優輝のことはずっと名前で呼んでいたのに、そのときとは比べものにならないくらい心臓が高鳴る。

どきどきして、顔が熱くて、泣きそうな気持ちになった。

馨さん。馨さん。馨さん。

呆れられるくらい何度だって呼びたい。

…馨さん。

わたしの、好きなひと。


「……俺も大好きだ、郁巳」


びっくりするくらい綺麗な顔で佐藤さんが笑った。

意地悪な笑いや微笑みだったら見たことがあったけど、こんな風に笑うところは初めて見た。

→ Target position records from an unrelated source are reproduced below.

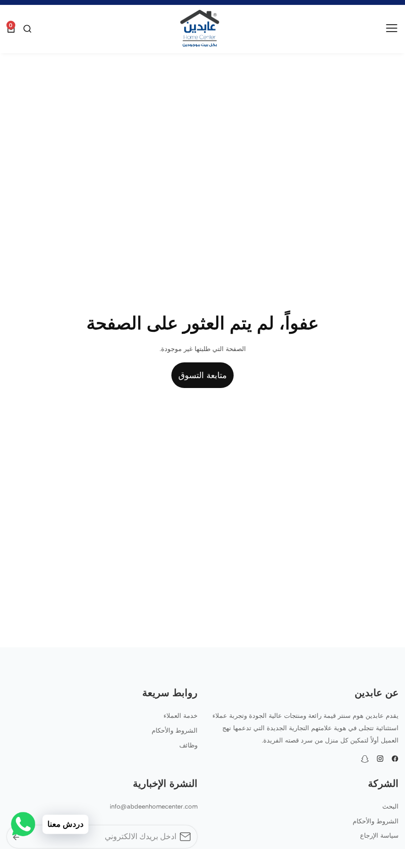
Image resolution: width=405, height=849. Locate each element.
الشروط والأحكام (175, 730)
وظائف (188, 745)
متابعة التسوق (202, 375)
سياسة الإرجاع (379, 835)
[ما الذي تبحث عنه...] (26, 29)
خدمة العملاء (180, 715)
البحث (390, 806)
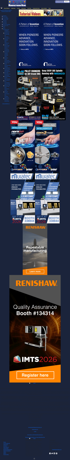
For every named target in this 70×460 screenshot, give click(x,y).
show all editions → (6, 103)
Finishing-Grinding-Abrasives (5, 22)
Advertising (13, 8)
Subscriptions (23, 8)
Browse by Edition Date (6, 11)
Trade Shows (29, 8)
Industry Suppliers (44, 8)
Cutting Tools (5, 19)
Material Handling (6, 24)
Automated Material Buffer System (7, 76)
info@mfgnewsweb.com (56, 449)
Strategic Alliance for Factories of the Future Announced (7, 99)
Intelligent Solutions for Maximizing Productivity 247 (7, 33)
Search (4, 453)
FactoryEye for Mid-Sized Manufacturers (7, 73)
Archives (18, 8)
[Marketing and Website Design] (34, 458)
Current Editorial (6, 8)
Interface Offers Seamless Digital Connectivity (7, 58)
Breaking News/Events (36, 8)
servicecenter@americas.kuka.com (35, 427)
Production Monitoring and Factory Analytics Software (7, 52)
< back (35, 431)
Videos (50, 8)
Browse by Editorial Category (6, 10)
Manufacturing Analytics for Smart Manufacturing (35, 437)
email (34, 383)
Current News (5, 18)
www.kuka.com (35, 429)
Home (4, 442)
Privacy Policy (6, 454)
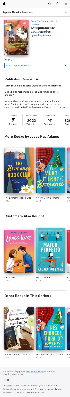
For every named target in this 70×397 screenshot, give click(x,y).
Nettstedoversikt (35, 393)
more (63, 107)
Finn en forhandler (35, 372)
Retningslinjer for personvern (17, 389)
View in (16, 65)
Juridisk (20, 393)
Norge (6, 380)
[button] (50, 4)
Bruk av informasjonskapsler (49, 389)
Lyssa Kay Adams (41, 35)
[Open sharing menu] (64, 65)
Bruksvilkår (8, 393)
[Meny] (66, 4)
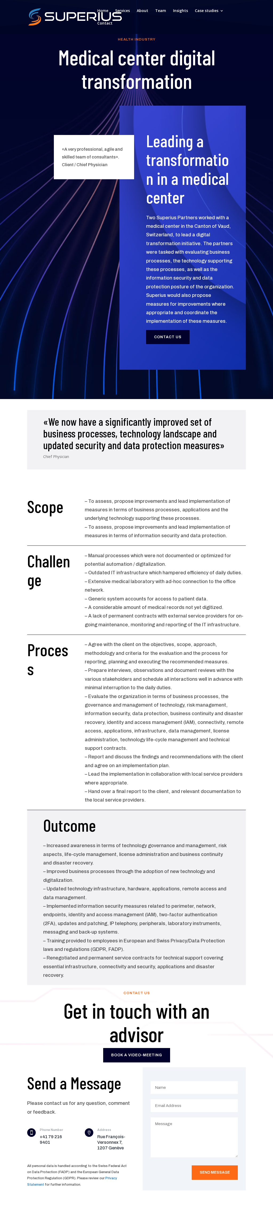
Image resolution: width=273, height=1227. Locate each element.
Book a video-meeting (136, 1055)
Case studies (206, 11)
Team (160, 11)
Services (122, 11)
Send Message (215, 1172)
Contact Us (168, 337)
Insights (180, 11)
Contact (105, 23)
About (142, 11)
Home (102, 11)
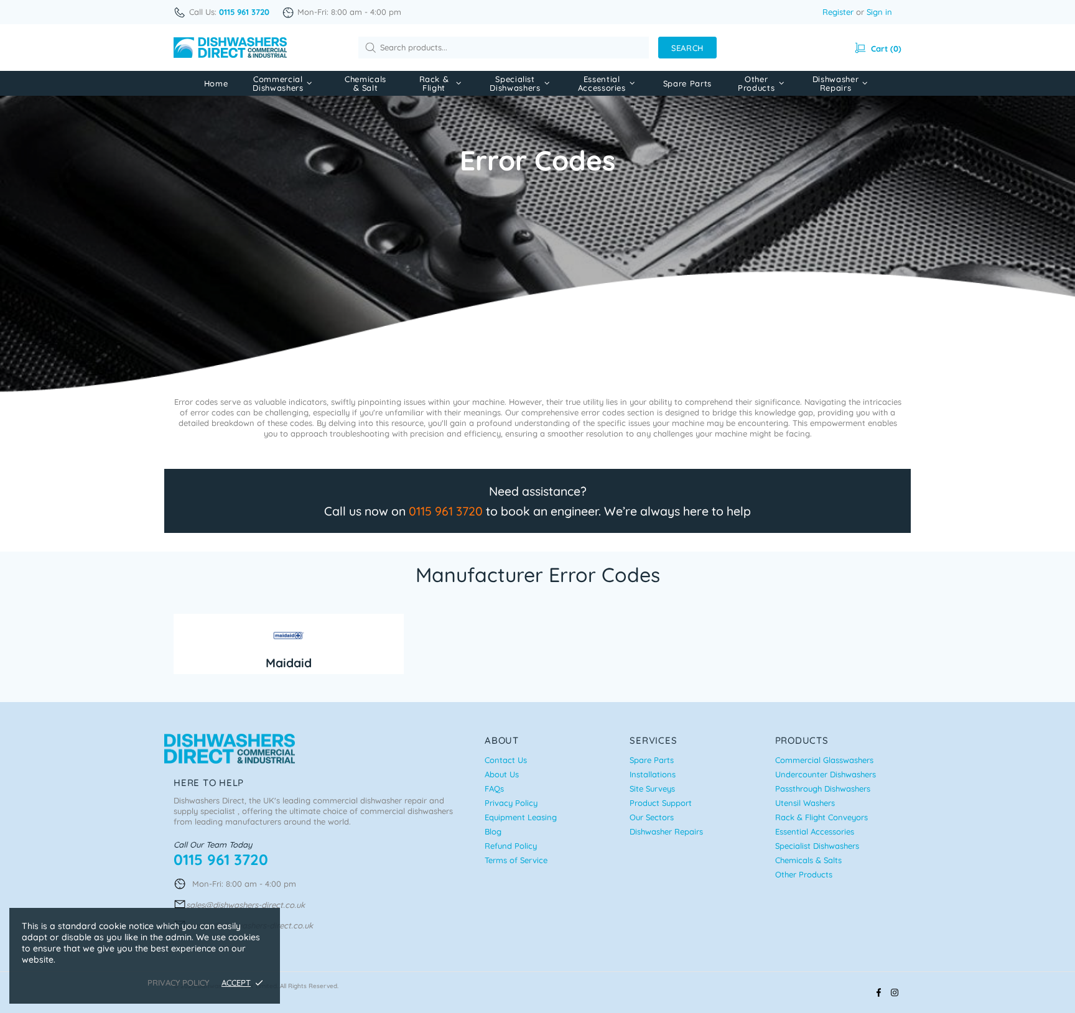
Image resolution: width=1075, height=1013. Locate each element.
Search (687, 48)
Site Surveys (652, 788)
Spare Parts (652, 760)
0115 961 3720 (446, 510)
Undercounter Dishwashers (825, 774)
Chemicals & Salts (808, 860)
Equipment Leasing (521, 817)
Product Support (661, 803)
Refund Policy (511, 846)
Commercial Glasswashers (824, 760)
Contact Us (506, 760)
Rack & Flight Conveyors (821, 817)
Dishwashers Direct (230, 47)
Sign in (879, 12)
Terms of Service (516, 860)
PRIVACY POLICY (178, 983)
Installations (653, 774)
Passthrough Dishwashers (822, 788)
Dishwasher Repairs (666, 831)
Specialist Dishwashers (817, 846)
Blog (493, 831)
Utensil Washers (805, 803)
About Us (502, 774)
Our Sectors (652, 817)
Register (838, 12)
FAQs (494, 788)
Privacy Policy (511, 803)
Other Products (803, 874)
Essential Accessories (814, 831)
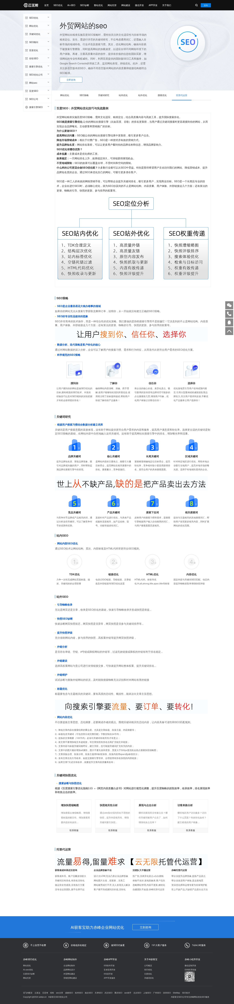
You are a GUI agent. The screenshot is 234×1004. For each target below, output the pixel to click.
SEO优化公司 (36, 74)
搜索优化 (162, 95)
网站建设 (125, 5)
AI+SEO (71, 5)
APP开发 (153, 5)
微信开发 (139, 5)
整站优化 (98, 5)
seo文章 (59, 992)
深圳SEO (167, 992)
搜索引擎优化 (36, 66)
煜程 (52, 992)
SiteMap (176, 992)
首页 (46, 5)
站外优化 (142, 95)
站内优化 (123, 95)
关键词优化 (34, 34)
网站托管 (112, 5)
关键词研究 (103, 95)
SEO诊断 (84, 5)
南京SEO (89, 992)
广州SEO (157, 992)
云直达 (37, 992)
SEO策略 (84, 95)
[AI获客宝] (30, 5)
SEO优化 (58, 5)
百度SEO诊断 (29, 973)
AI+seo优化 (28, 969)
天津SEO (99, 992)
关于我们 (166, 5)
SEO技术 (186, 992)
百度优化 (33, 50)
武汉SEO (108, 992)
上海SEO (147, 992)
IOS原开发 (108, 973)
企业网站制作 (69, 965)
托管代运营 (181, 95)
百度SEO (33, 90)
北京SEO (137, 992)
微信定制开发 (190, 965)
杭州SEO (79, 992)
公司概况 (148, 965)
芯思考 (45, 992)
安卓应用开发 (109, 969)
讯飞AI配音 (27, 992)
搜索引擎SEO (36, 107)
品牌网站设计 (69, 969)
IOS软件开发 (109, 965)
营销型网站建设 (70, 977)
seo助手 (127, 992)
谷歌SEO (33, 58)
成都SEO (69, 992)
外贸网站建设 (69, 973)
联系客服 (74, 830)
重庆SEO (118, 992)
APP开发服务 (109, 977)
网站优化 (33, 25)
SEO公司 (33, 99)
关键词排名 (149, 977)
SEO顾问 (33, 42)
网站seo (33, 82)
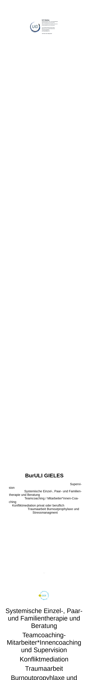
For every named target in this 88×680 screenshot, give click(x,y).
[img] (44, 289)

花が咲いたような満面の笑み、という表現がぴったりだ。

もういつ心臓が止まってもおかしくない。

甘い言葉と共に、それ以上に甘い口付けが降り注ぐ。

何度も角度を変えて触れる唇と、絡む舌。

心地良い柔らかさと気持ち良さに溺れながら、佐藤さんの指先に意識がもっていかれる。

わたしの存在を確かめるようにゆるゆると身体に触れられて、もどかしさから身体を捩ってしまう。

佐藤さんが楽しそうに笑ったのが解った。

こんなときまで佐藤さんは意地悪だ。

でも、そんなところも大好き。


「さとっ………あ、」

「また苗字で呼んだからお仕置き」


もう2年以上の癖で、気付けばいつも通り佐藤さんと呼んでいた。

……いきなり呼び方を変えるのは思った以上に難しいかもしれない。